Required action
In the entries below, find the lines that include "icon" and give their number as the whole reply.

Data shown
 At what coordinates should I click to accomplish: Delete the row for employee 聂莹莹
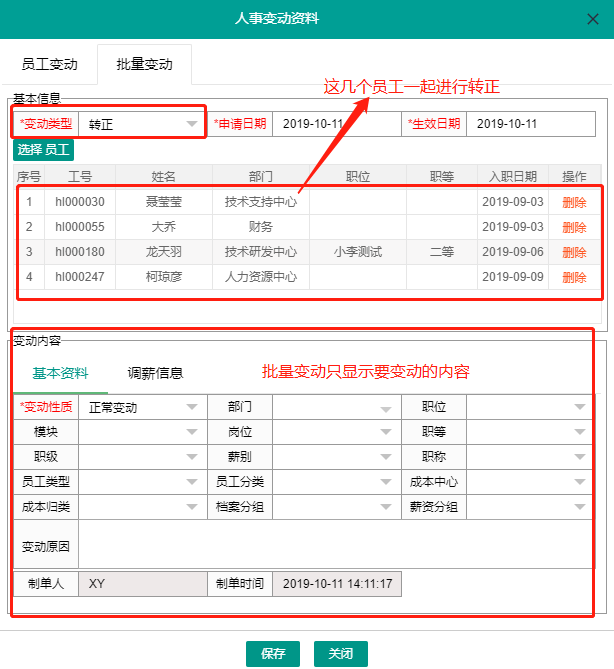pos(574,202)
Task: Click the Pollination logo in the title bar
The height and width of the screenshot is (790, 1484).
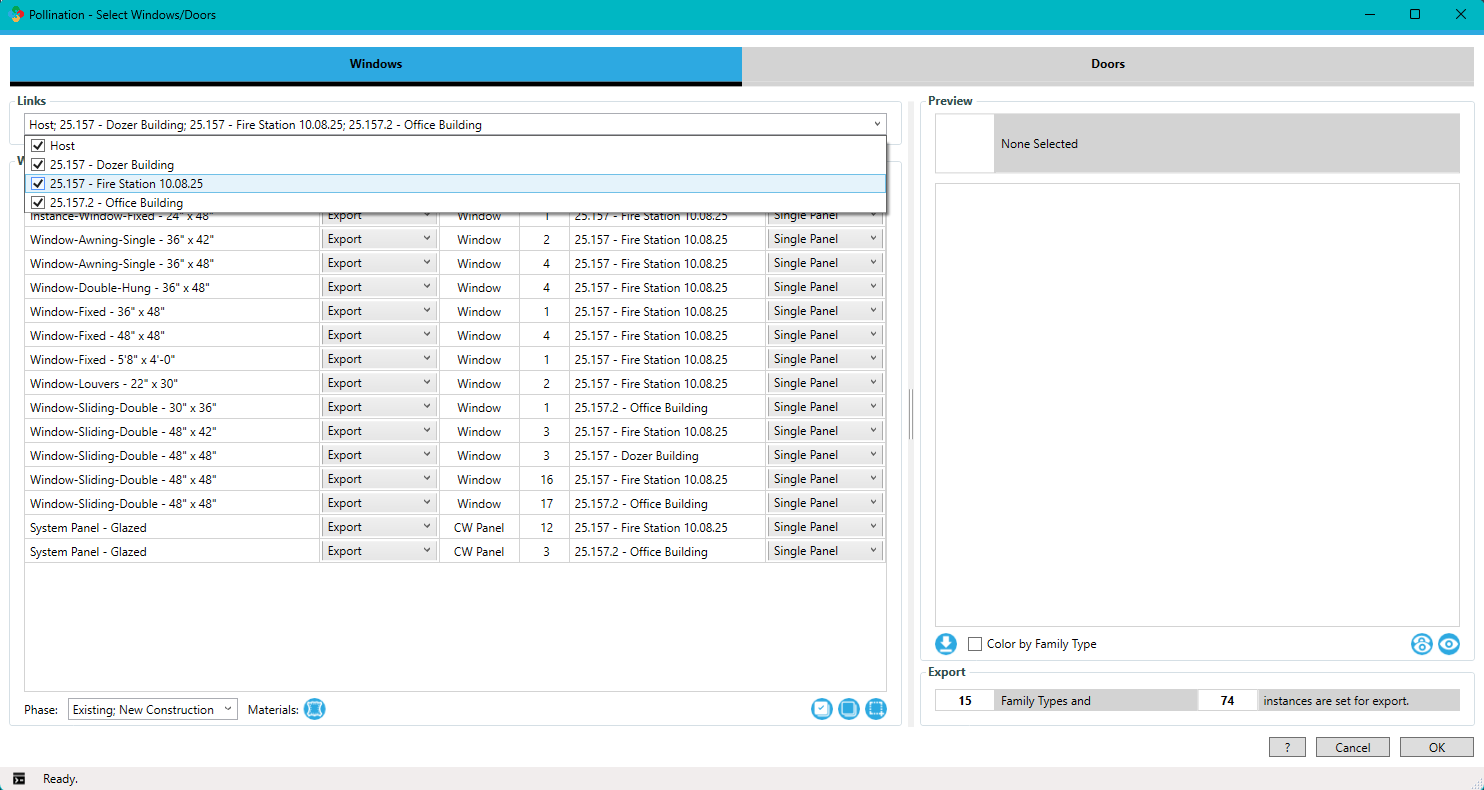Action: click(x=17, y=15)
---
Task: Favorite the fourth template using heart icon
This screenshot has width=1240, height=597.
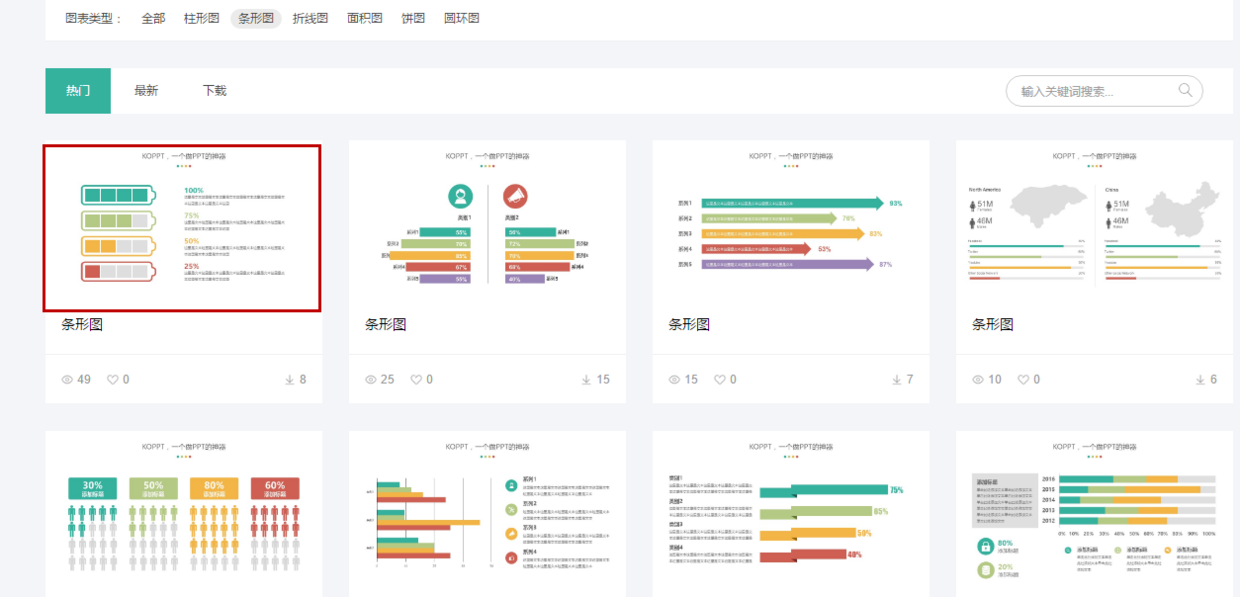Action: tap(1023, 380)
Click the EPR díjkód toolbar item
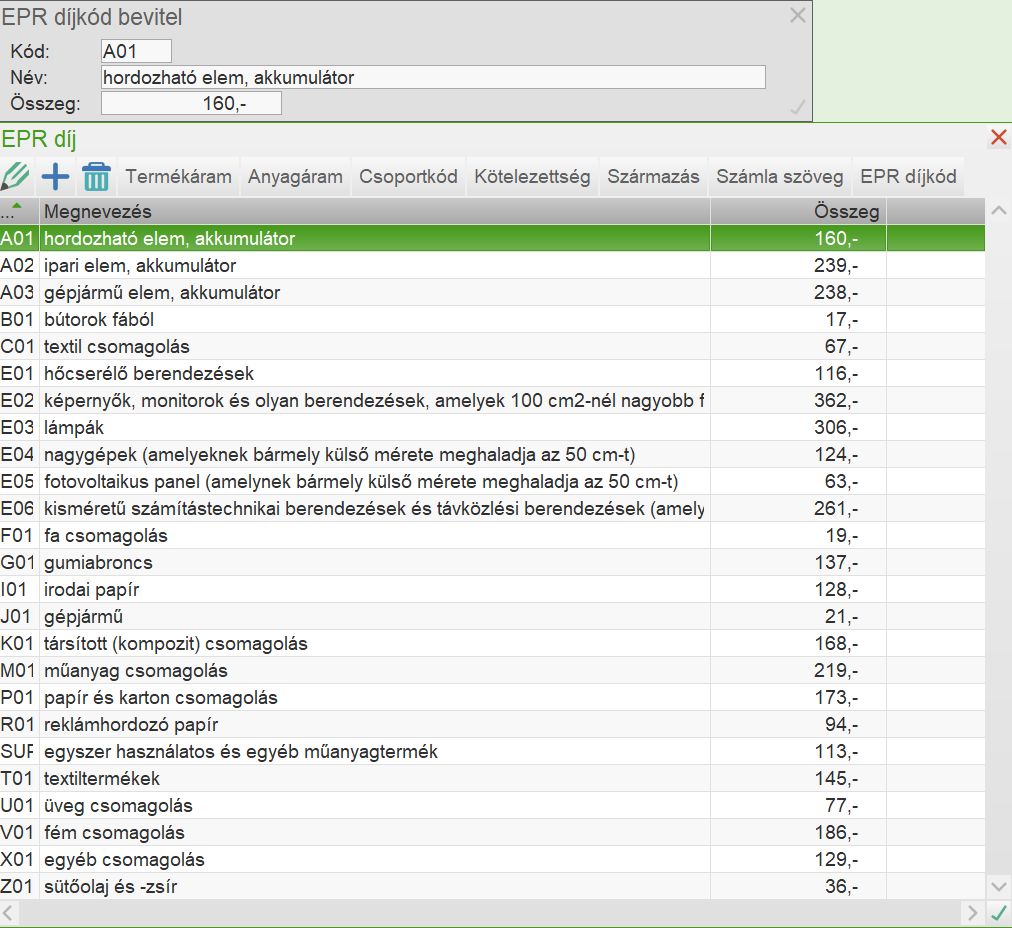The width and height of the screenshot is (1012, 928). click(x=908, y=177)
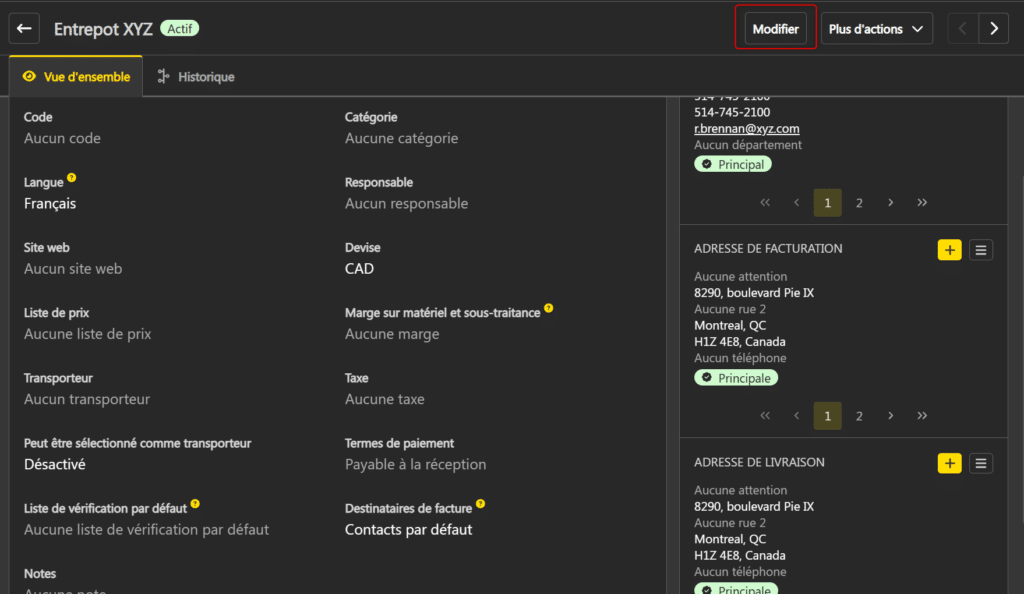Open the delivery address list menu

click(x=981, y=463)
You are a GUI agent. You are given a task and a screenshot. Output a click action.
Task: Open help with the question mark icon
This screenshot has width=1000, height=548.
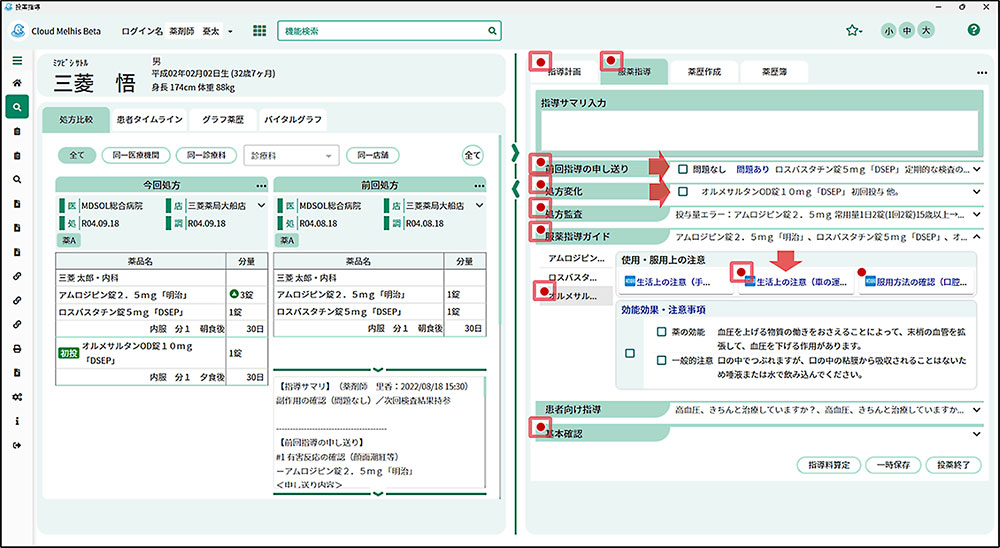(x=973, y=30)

Worked solution
2